> _EJERCICIOS_
1. Actualiza el texto sobre Ana Pelegrín y cópialo desde "Descubro en Cuba" hasta "nos toca emprender.", con "ordenador" en lugar de "teclado".
2. Convierte en una lista breve el párrafo del texto sobre Ana Pelegrín que empieza con "Investigadora y ensayista" y conserva sus datos principales.

02 octubre, 2008

Buen viaje, Ana peregrina

Imagen de Asun Balzola en la exposición "Animales en su tinta"

Descubro en Cuba literaria, portal de literatura cubana un entrañable y emotivo artículo de Enrique Pérez Díaz sobre Ana Pelegrín que por su intensidad e interés transcribo en su totalidad:
Buen viaje, Ana peregrina
Enrique Pérez Díaz

Los dedos se niegan a copiar en el teclado las palabras que acuden a mi mente, sobre todo porque mis emociones son disímiles y encontradas. Quiero dedicar hoy esta sección a una persona insustituible, necesaria, imprescindible como pocas, que se acaba de ir lejos, bien lejos, muy lejos, tan lejos como algunos de nosotros nunca podremos alcanzarla, quizás en el último peregrinaje que alguna vez a todos nos toca emprender.
El correo de un entrañable amigo madrileño y la noticia del diario El País, confirman el fallecimiento de Ana Pelegrín (San Salvador de Jujuy, Argentina, 1940-Madrid 2008).
Investigadora y ensayista, residía en el viejo Madrid desde los años 60 a donde se fue huyendo de la tensa situación política de su país y para dejar que sus ilusiones y anhelos de libertad tomaran cauce en una ciudad que desde el primer momento la acogió como a una hija que nunca debió faltarle. Reconocida internacionalmente por su especial atención a la literatura de tradición oral, la literatura infantil y las técnicas de creatividad, realizó sus estudios de Letras primero en Córdoba (Argentina), y más tarde hizo un doctorado en la Universidad Complutense de Madrid con una tesis sobre "la poética de la tradición oral".
Ana Pelegrín era una ciudadana del mundo. El mundo, al decir de Ciro Alegría, es ancho y ajeno para muchos, sin embargo, otros seres humanos, como Ana, son capaces de descubrir esa extraña dimensión que nos permite viajar a cualquier época o geografía gracias a la magia de las palabras. Ana fue una eterna viajera, una indomable peregrina siempre en pos de la tradición oral y la lírica que gustosa compartía con amigos, lectores, alumnos, talleristas, colegas, no solo en sus libros de muy rara belleza y exquisita sapiencia, sino en sus palabras y acciones en pro de la lectura y la divulgación del conocimiento.

> _DATOS DEL CONJUNTO_
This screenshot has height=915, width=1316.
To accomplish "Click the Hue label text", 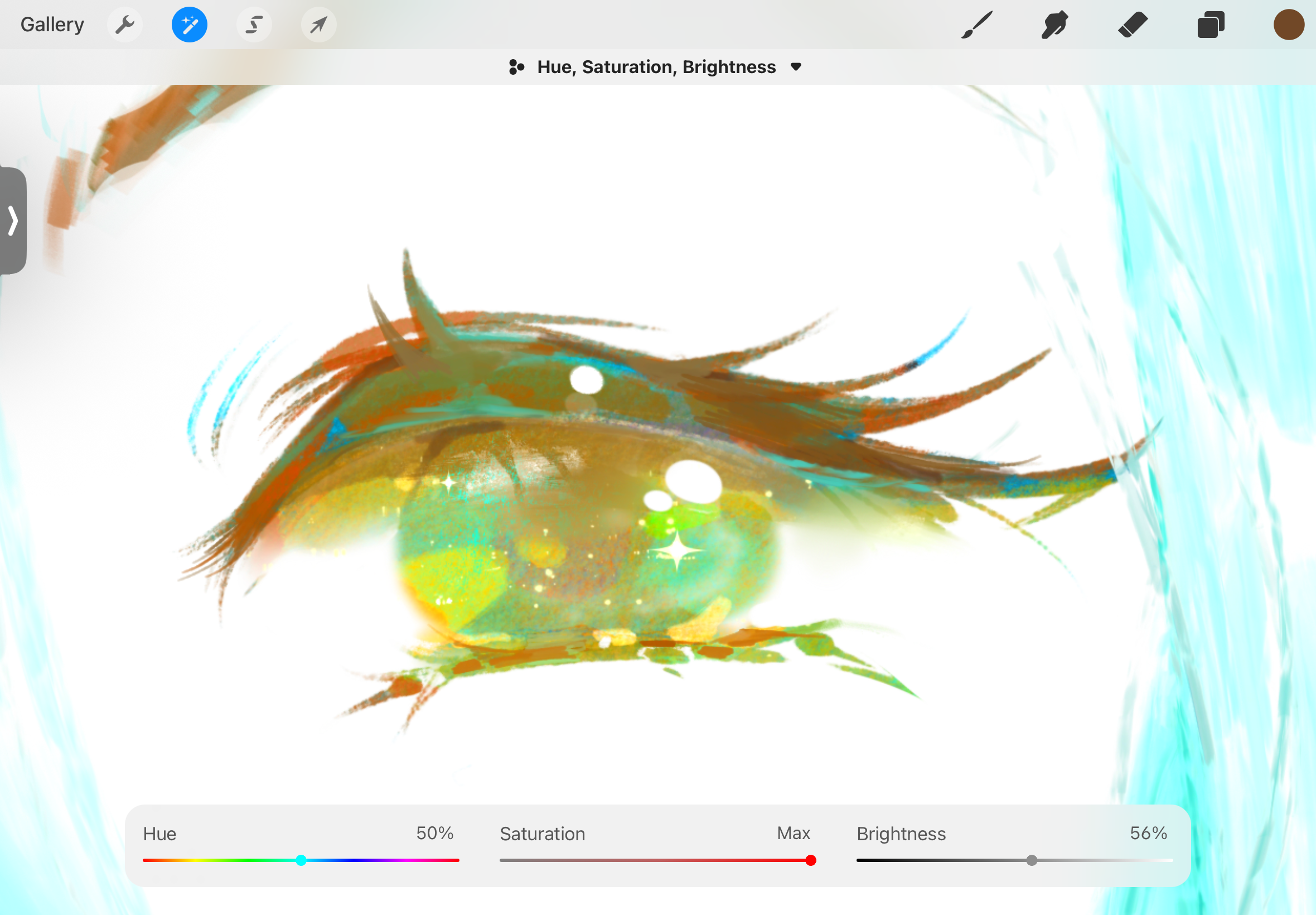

> _SOLUCIONES_
1.
Descubro en Cuba literaria, portal de literatura cubana un entrañable y emotivo artículo de Enrique Pérez Díaz sobre Ana Pelegrín que por su intensidad e interés transcribo en su totalidad:
Buen viaje, Ana peregrina
Enrique Pérez Díaz

Los dedos se niegan a copiar en el ordenador las palabras que acuden a mi mente, sobre todo porque mis emociones son disímiles y encontradas. Quiero dedicar hoy esta sección a una persona insustituible, necesaria, imprescindible como pocas, que se acaba de ir lejos, bien lejos, muy lejos, tan lejos como algunos de nosotros nunca podremos alcanzarla, quizás en el último peregrinaje que alguna vez a todos nos toca emprender.

2.
- Fue investigadora y ensayista.
- Residía en Madrid desde los años 60. Llegó allí huyendo de la tensa situación política de su país, y la ciudad la acogió como a una hija.
- Tuvo reconocimiento internacional por su atención a la literatura de tradición oral, la literatura infantil y las técnicas de creatividad.
- Estudió Letras en Córdoba (Argentina).
- Se doctoró en la Universidad Complutense de Madrid con una tesis sobre "la poética de la tradición oral".